Herb has also been a Civil War reenactor, and was an Educational Associate at the former MOLLUS Civil War Museum & Library in Philadelphia. He has received numerous awards for his continuing work in education and support of the history of the Civil War. Mr. Kaufman is a member of the Board of Directors and Curator of the GAR Civil War Museum of Philadelphia. He is currently the treasurer of the Delaware Valley Civil War Roundtable, and has been a member of the Old Baldy CWRT for more than 20 years. He is also a member of numerous historical and community organizations. Herb possesses a Bachelor’s and Master’s Degree in Education from Temple University.

Meeting of August 12, 2021

Neil P. Chatelain on “Defending the Arteries of Rebellion: Confederate Naval Operations in the Mississippi River Valley, 1861-1865”

Most studies of the Mississippi River focus on Union campaigns to open and control it, while overlooking Southern attempts to stop them. Neil Chatelain’s Defending the Arteries of Rebellion: Confederate Naval Operations in the Mississippi River Valley, 1861-1865 is the other side of the story—the first modern full-length treatment of inland naval operations from the Confederate perspective.

Confederate President Jefferson Davis realized the value of the Mississippi River and its entire valley, which he described as the “great artery of the Confederacy.” This was the key internal highway that controlled the fledgling nation’s transportation network. Davis and Stephen Mallory, his secretary of the navy, knew these vital logistical paths had to be held, and offered potential highways of invasion for Union warships and armies to stab their way deep into the heart of the Confederacy.

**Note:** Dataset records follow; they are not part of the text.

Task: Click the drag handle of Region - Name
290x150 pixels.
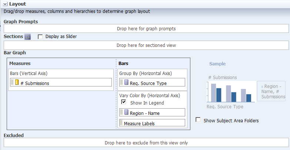Action: (x=121, y=113)
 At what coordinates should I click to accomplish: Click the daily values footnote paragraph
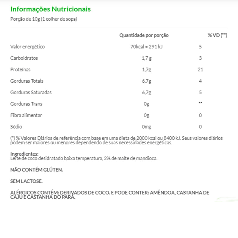pyautogui.click(x=116, y=140)

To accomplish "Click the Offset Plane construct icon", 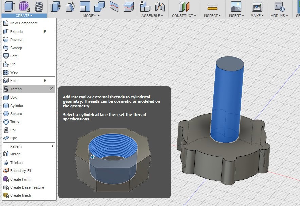I will [184, 6].
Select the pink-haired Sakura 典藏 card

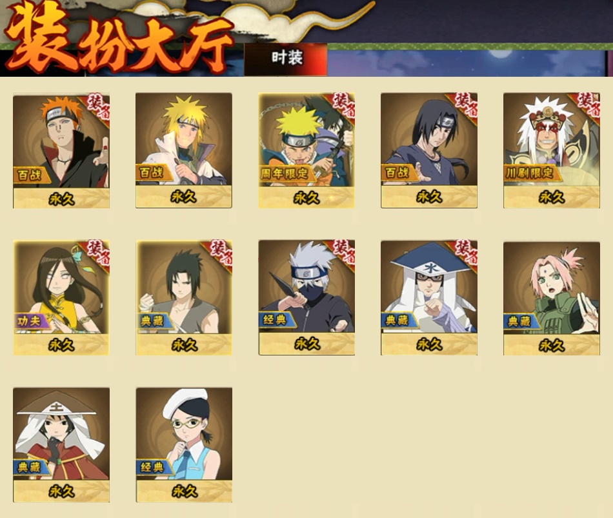click(x=552, y=298)
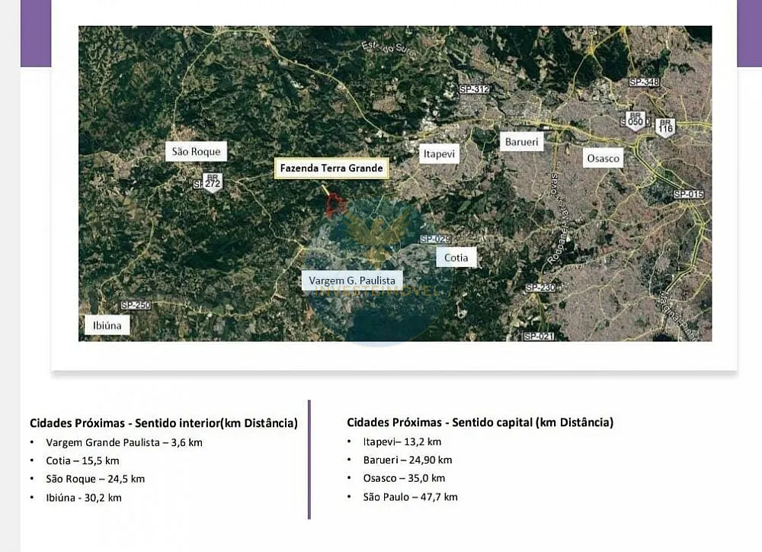Viewport: 762px width, 552px height.
Task: Click the SP-015 road marker
Action: pyautogui.click(x=689, y=194)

Neil P. Chatelain is an adjunct professor of history at Lone Star College-North Harris and a social studies instructor at Carl Wunsche Sr. High School in Spring, Texas. The former US Navy Surface Warfare Officer is a graduate of the University of New Orleans, the University of Houston, and the University of Louisiana-Monroe. Neil researches U.S. Naval History with a focus on Confederate naval operations. He is the author of Fought Like Devils: The Confederate Gunboat McRae (2014), and many magazine, journal, and online articles. He lives with his wife Brittany in Humble, Texas.